ReportStream is a public intermediary tool for delivery of data between different parts of the healthcare ecosystem.
https://reportstream.cdc.gov
Creative Commons Zero v1.0 Universal
72 stars 40 forks source link

Implement high priority sender observability needs from external message monitoring report results #16247

Open brandonnava opened 4 weeks ago

brandonnava commented 4 weeks ago

The external message monitoring research report was an effort we undertook to understand the message observabilty and monitoring needs of our various senders and what we can do to support those needs similar to what we did with our internal message monitoring efforts beforehand. Sections like 'Which scenarios matter for our sender audience?' and 'What types of info do they need during those scenarios?' reveal a few themes that are then distilled in the 'Insights' section and form the basis for a list of possible recommendations at the end of the report. This epic is to track the highest priority recommendations we plan to go after first. Those three are:

1) Provide some form of ACKs/NACKs messaging to senders by first investigating if LOI ACKs meets sender observeability needs or if further sender notification is needed 2) Train the support team on handling message errors so they can respond with what to do to the sender without needed to escalate to Engagement engineers, freeing up engineering capacity 3) Refine and clarify Submission History API responses and documentation especially for handling errors. This increases the chances senders can self serve remedying errors their messages are getting during onboarding and troubleshooting that can arise as part of regularly submitting results.

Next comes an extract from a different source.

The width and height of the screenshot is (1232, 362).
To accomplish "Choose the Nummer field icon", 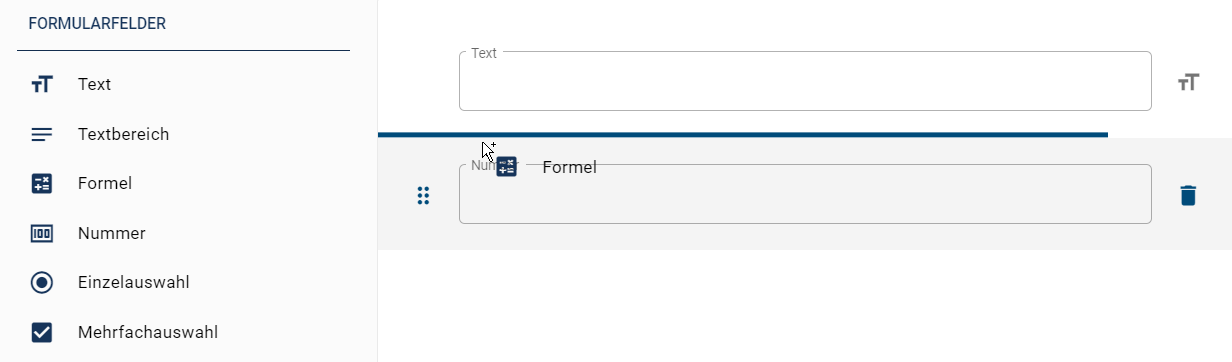I will (x=41, y=233).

jsutantio commented 15 hours ago

The following message was provided to the support team on Oct 1, 2024:

As result of the external message monitoring research, one of the next steps was to grant y'all more access and visibility into the tools that the Engagement Engineers use. The ultimate goal is to empower the support team with the necessary resources and training to reduce the quantity of tickets that need to be escalated to the Eng Engs (who are totally swamped these upcoming quarters). This will start with:

  1. Getting the support team access to Azure app insights, which I believe grants you greater visibility and traceability of messages than Metabase. There may be delays in getting access as we go through our new DevOps team and them going through CDC.
  2. Attending a training demo with an Eng Eng where they'll walk y'all through Azure app insights and typical usage scenarios.
  3. Identifying specific issue categories that typically require tier 2 escalation that can be reduced to tier 1 through trainings with an Eng Eng and adjusting the SOP/ support guide. My guess are issues categorized under Data-Validation, Confirmation-Verification, and Data-Resubmission as those are the most frequent categories so far.